His dad and Alex Kilpatrick did not seem to mind constantly getting wet and mudsodden, out and around the farm. Both of them wore puttees as working clothes, and leather leggings when dressed. Knickerbocker trousers which ended in a two-buttoned cuff below the knee, had just come into fashion for teenager lads and Tim had got a pair for dress up, but, at work, he just had ordinary trousers and stout hob-nailed boots, and he would have spent his days lounging in the warm boiler shed, if he had been given peace.

He couldn't stand the cold outside.

He didn't get peace! His mum and dad kept after him, for there was much to do. When he was sent to clean out the byre with a four-pronged graip and a wheelbarrow, or asked to go out and harvest turnips, by the ton, the glamour of farm life disappeared.

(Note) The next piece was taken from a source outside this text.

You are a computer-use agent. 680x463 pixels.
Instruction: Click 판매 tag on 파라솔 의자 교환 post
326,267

Very soon, he discovered that there was more muck to shift, than money for the labour.

Where could he get a few bob for himself? There was no easy answer, but eventually he found an opportunity. Traditionally empty hessian meal bags had been cast aside and used anytime a sack was needed for odd jobs. Some were opened out and stitched together to form winnowing cloths. Some were used as covers for sick animals, others were used to bung into crevices of sheds to stop draughts.

In brief, an empty sack was treated as of little value.

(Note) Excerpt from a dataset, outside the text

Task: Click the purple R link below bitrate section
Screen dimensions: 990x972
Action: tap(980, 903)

With purchases of poultry and pig feeding much increased, empty sacks became more plentiful and Tim began looking after them. Soon he found a buyer, and his dad said nothing when the lad pocketed the money. He admired Tim's initiative, but as well he knew that he was beaten as the lad wouldn't have heeded him if he had held out his hand. All he would have expected would have been a cheeky grin.

On wet days, James had to get on with jigging grass seed. A tedious, monotonous, chore and, now that he was available, Tim was called upon to turn the handle of the jigger - a primitive contraption used to clean Italian rye grass threshed in the barn.

I would need a lot of space for a detailed description, which I have not got, so I will be brief, very brief

The basics are these. Take a rectangular wooden box, say, five feet by 2½ and ten inches deep. Bottom it with sheet tin, perforated with eleven holes to each linear inch. This is the sieve and it will only let clean grass seed through when jigged rapidly, ie shaken to and fro.

A horizontal crank shaft mounted on two upright stanchions has a pluck-stick attached, waist high. This connects with the centre of one end of the sieve. By turning a wheel on the end of the crankshaft, the sieve, which is suspended on four chains, also waist high, from the roof of a barn, jiggers ie moves rapidly to and fro.

Threshed seed, buried in debris comprising small straws, weed seeds, and all kinds of impurities, lies heaped on the barn floor.

One man shovels it on to the sieve, where he agitates it manually with a short wooden batten, sweeping off all that remains on the sieve when the seed has fallen through onto a patch of floor scrupulously kept clean.

One end of the box sieve, the one opposite the pluck-stick, is open to enable the sweeper (of the sieve) to dump the dross.

Primitive, but well contrived, but what a boring job for the operators! Ponder the time taken to. salvage, say, one cwt of seed. But Italian grass seed was like gold dust. It paid the rent when other farm produce was practically unsaleable. James, by careful husbandry, made sure that not one grain was lost between the swathe and the twelve-stone jute sack which the seed buyer provided. Pollutants like clover seed, called `red' were like a red rag to a bull when the merchant McCausland drove his scoop deep into a full sack to test for purity. 'Take it away' was a dread verdict, for every stone re-cleaned was money lost.

Tim was jiggered, and soon tired of turning the wheel, but there was no let up. He nearly regretted leaving school!